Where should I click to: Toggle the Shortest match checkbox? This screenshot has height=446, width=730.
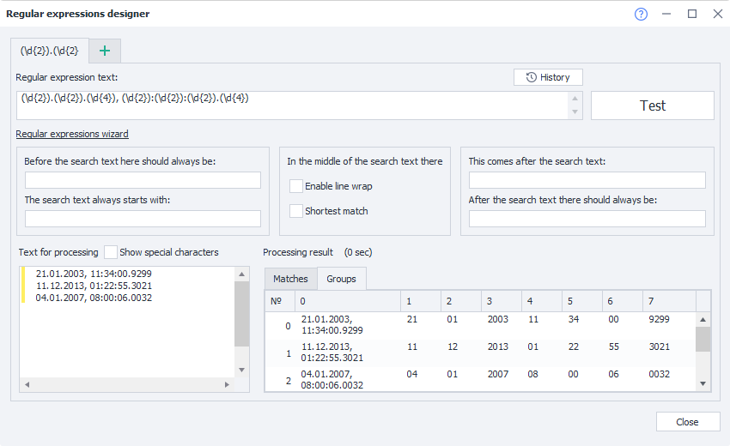pos(296,211)
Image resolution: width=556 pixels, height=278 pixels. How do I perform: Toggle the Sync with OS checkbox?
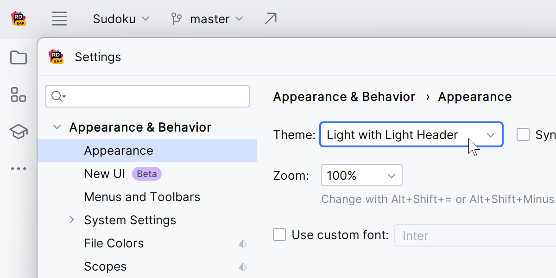coord(523,135)
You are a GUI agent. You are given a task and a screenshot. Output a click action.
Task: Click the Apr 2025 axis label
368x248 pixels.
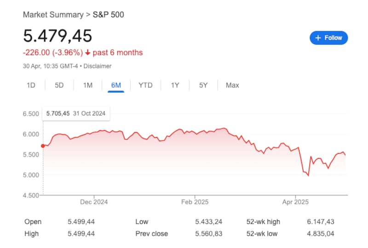pos(295,202)
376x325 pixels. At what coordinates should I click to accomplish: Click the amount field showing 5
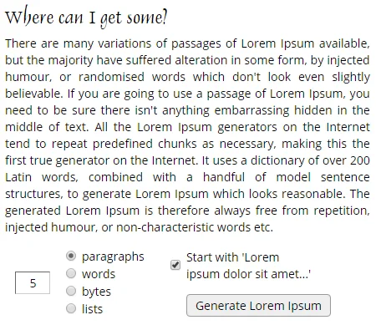pos(33,282)
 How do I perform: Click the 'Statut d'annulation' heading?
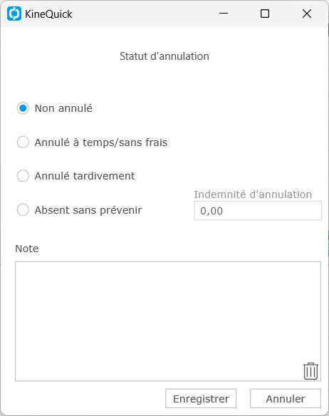165,56
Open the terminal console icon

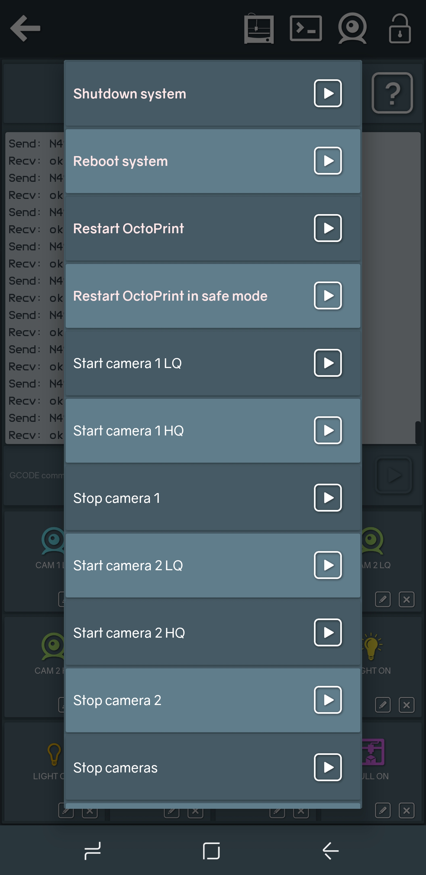click(x=306, y=29)
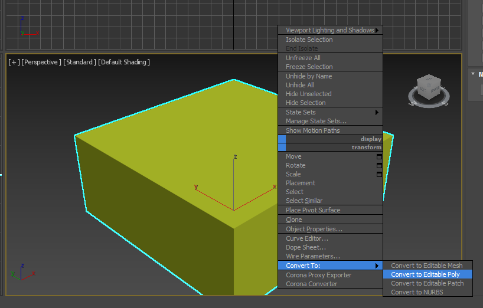Screen dimensions: 483x308
Task: Open the [Perspective] viewport label menu
Action: click(x=41, y=62)
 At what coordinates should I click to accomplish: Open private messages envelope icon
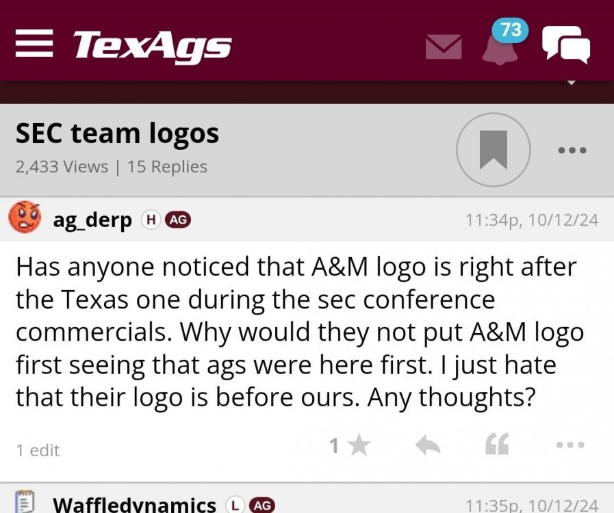click(x=444, y=47)
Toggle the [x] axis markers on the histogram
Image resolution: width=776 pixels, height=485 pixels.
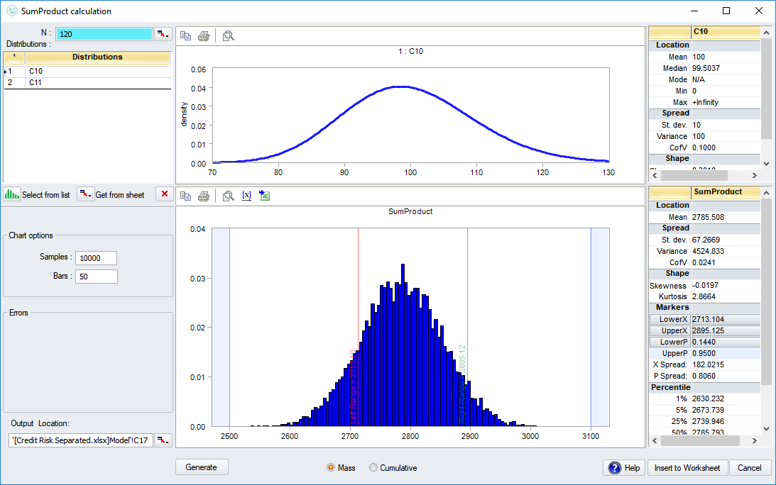coord(246,196)
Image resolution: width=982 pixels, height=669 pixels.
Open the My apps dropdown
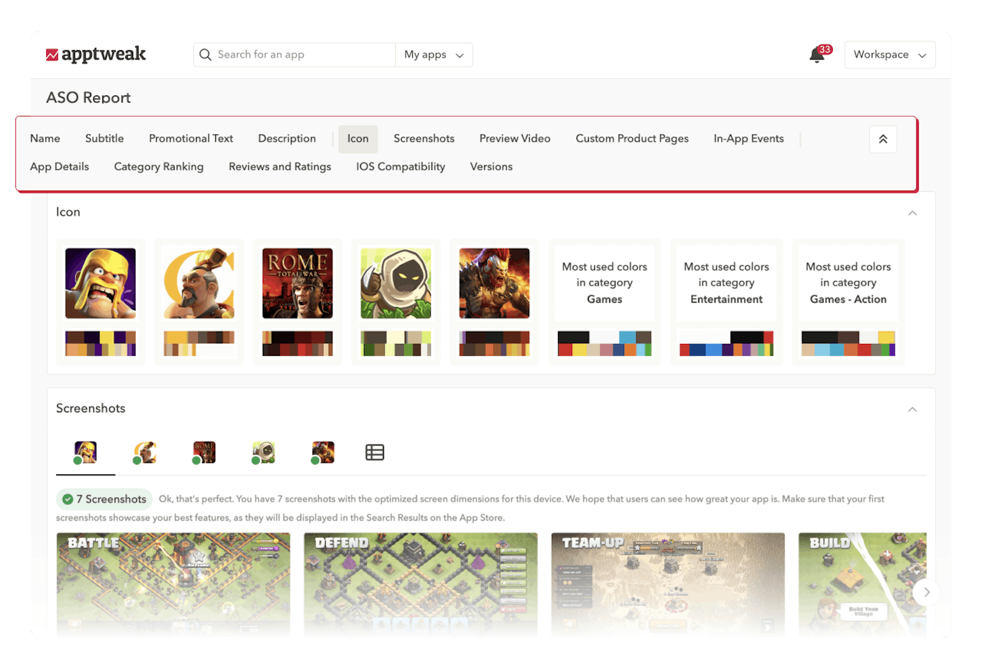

### WORK INSTRUCTION
How many of the lines in the records include the word "axis"? Only the number should be given.

### REPLY
2